Est-ce bien de cette façon que le Christianisme et l’Islamisme ont entendu la dignité humaine et ce qui en est le corollaire : la tolérance universelle ? Il est permis d’en douter rien qu’à considérer la part active que l’une et l’autre religion attribuent, qui à la prédestination, qui au fatalisme, dans la conduite de nos actions. Où réside notre grandeur si nous ne sommes plus les maîtres de nous diriger, de nous conduire comme il nous plaît ? Une fleur ne penche pas plus vite sa tête et se flétrit au contact d’un vent inclément, que ne le fait notre liberté à la plus légère pression qui s’exerce sur elle. D’un autre côté, nous aurions beau jeu contre ces deux doctrines, si nous voulions juger de leurs principes sur la dignité humaine par les nombreux actes de fanatisme et de persécution religieuse que l’histoire a enregistrés durant le temps qu’ils tenaient le sceptre de la domination. Mais outre que l’on ne doit jamais faire peser sur aucune doctrine la responsabilité des excès commis en son nom, il nous répugne encore de toucher de la main à des plaies aussi hideuses et que, de part et d’autre, on a toujours intérêt à laisser se cicatriser. Il est fort prudent de tirer le voile sur des atrocités commises au temps passé ; c’est une garantie contre leur retour, et il n’y a que l’écrivain haineux qui puisse se complaire à la rouvrir d’une plume vindicative.

Combien, au contraire, nous serions heureux de voir le Christianisme et le Mahométisme continuer l’enseignement traditionnel de la Synagogue sur la reconnaissance de la dignité de l’homme et sur le respect qu’elle doit inspirer ? Ce serait une gloire de plus pour le Judaïsme. Mais quelle distance entre leurs vues à cet égard et les siennes ! C’est aux deux pôles opposés que l’on se sent soudainement transporté en les écoutant tour à tour. Ainsi, tandis que la doctrine israélite déclare l’homme,. par son état de nature, noble et grand par toutes les excellentes dispositions dont son âme se trouve douée, il n’est plus, selon la doctrine chrétienne et la doctrine musulmane, qu’un être dégradé, déchu de sa noblesse, et chez lequel la pensée et le désir du mal prédominent sans cesse. Au lieu d’une créature supérieure aux autres et mise par Dieu dans le monde pour servir de trait d’union entre le ciel et la terre, résumant en elle tout ce qui a pu se détacher de l’essence divine pour passer dans un corps, nous n’avons plus qu’un malheureux être livré de bonne heure à l’empire d’un diable ou d’Eblis[74]. Que parlez-vous de liberté, de raison et de conscience, ces traits distinctifs auxquels nous avons reconnu l’homme selon le Pentateuque ? Tout cela est effacé, anéanti ; l’esprit du mal a passé dessus ; cet esprit règne en maitre chez l’homme, et de son souffle délétère, flétrit en nous, dès le jour de notre naissance, toutes nos perfections et en empêche, en arrête l’épanouissement. Partout, le rapport de l’homme avec Dieu est rompu, car le Créateur ne voudrait et ne pourrait pas s’unir à un être dégradé. A quoi d’ailleurs nous servirait cette union, puisque nous sommes incapables de tenter quelque chose de bon, étant descendus de notre rang élevé ? A l’égalité entre les hommes par rapport à leur commune aptitude de concevoir et d’aimer le vrai, le beau et le bien, les deux religions ont substitué une égalité d’incapacité de s’élever jamais aussi haut. Le mot reste le même, mais la chose est changée du tout au tout. Il peut y avoir là une grande ressource d’humilité, mais, à coup sûr, le sentiment de la dignité court risque de s’y perdre.

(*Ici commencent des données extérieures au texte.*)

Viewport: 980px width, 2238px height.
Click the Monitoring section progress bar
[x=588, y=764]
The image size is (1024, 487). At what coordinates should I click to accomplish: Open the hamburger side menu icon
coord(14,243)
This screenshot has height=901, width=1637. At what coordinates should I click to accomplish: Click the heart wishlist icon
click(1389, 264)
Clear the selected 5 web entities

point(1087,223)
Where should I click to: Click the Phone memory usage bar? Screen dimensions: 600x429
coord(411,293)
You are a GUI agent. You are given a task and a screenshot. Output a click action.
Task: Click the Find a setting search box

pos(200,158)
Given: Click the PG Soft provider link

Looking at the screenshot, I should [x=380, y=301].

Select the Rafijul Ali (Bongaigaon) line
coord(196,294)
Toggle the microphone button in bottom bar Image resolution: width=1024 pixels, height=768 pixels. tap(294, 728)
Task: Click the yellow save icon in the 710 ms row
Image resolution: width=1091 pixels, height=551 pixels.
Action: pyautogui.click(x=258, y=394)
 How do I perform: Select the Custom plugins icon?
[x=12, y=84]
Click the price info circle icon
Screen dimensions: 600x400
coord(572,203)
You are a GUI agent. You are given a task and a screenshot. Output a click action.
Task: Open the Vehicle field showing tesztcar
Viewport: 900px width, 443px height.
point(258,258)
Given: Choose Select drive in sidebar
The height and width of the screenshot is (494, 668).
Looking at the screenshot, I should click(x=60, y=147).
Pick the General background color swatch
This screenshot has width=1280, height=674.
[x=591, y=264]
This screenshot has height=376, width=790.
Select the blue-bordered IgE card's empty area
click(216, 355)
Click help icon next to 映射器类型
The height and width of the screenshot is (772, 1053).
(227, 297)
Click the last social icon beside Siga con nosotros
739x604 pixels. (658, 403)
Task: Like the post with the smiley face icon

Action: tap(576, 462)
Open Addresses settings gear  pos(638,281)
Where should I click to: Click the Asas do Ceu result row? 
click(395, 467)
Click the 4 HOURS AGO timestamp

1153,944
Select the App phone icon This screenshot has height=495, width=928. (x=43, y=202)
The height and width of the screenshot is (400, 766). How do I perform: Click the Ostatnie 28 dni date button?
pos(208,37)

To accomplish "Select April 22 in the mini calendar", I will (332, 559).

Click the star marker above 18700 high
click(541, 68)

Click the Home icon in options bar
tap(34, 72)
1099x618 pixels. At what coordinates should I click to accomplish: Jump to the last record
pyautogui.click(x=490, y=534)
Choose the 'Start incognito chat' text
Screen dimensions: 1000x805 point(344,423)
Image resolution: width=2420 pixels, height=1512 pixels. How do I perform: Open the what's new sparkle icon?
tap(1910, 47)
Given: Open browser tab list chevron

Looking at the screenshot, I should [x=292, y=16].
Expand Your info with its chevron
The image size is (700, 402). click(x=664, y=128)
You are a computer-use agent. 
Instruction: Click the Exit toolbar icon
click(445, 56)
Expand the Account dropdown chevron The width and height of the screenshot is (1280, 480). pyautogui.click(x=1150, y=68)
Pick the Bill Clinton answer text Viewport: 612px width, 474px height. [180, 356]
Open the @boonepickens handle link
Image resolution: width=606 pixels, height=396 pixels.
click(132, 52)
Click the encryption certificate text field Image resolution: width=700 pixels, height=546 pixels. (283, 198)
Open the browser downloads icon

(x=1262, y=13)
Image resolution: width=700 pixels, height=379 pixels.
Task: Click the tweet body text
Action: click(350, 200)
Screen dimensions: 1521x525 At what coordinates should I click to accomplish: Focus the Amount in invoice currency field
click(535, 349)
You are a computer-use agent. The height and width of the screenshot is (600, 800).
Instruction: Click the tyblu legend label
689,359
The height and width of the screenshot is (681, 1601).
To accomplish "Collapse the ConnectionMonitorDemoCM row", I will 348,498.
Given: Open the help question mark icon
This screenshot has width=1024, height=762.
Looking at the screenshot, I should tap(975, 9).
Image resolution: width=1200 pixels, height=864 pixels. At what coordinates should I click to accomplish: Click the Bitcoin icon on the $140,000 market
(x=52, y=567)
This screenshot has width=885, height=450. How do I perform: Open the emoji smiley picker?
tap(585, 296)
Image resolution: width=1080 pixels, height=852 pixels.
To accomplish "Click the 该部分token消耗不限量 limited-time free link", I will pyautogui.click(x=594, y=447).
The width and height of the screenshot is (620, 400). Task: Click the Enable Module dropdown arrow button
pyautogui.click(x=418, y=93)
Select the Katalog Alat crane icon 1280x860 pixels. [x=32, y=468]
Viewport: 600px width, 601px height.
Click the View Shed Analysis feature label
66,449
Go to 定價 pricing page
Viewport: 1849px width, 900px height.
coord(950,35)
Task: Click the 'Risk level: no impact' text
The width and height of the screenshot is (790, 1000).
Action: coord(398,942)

Cependant l’homme ne peut rester séparé d’avec son Créateur. Le rapport rompu doit être renoué. Jésus de son côté et Mahomet du sien se chargent de le faire. L’un, en mourant pour l’humanité, la rachète par le sacrifice de son sang ; il devient son Rédempteur ; il la sauve des suites terribles du péché originel. L’autre se donne comme l’envoyé de Dieu pour accomplir le même dessein. Il est moins sublime de dévouement, mais il prétend néanmoins être l’unique prophète du Seigneur appelé à détruire l’empire du mal, à chasser Eblis et à lui fermer désormais l’accès des cœurs par une barrière invincible : l’obéissance au nouveau livre, le Coran.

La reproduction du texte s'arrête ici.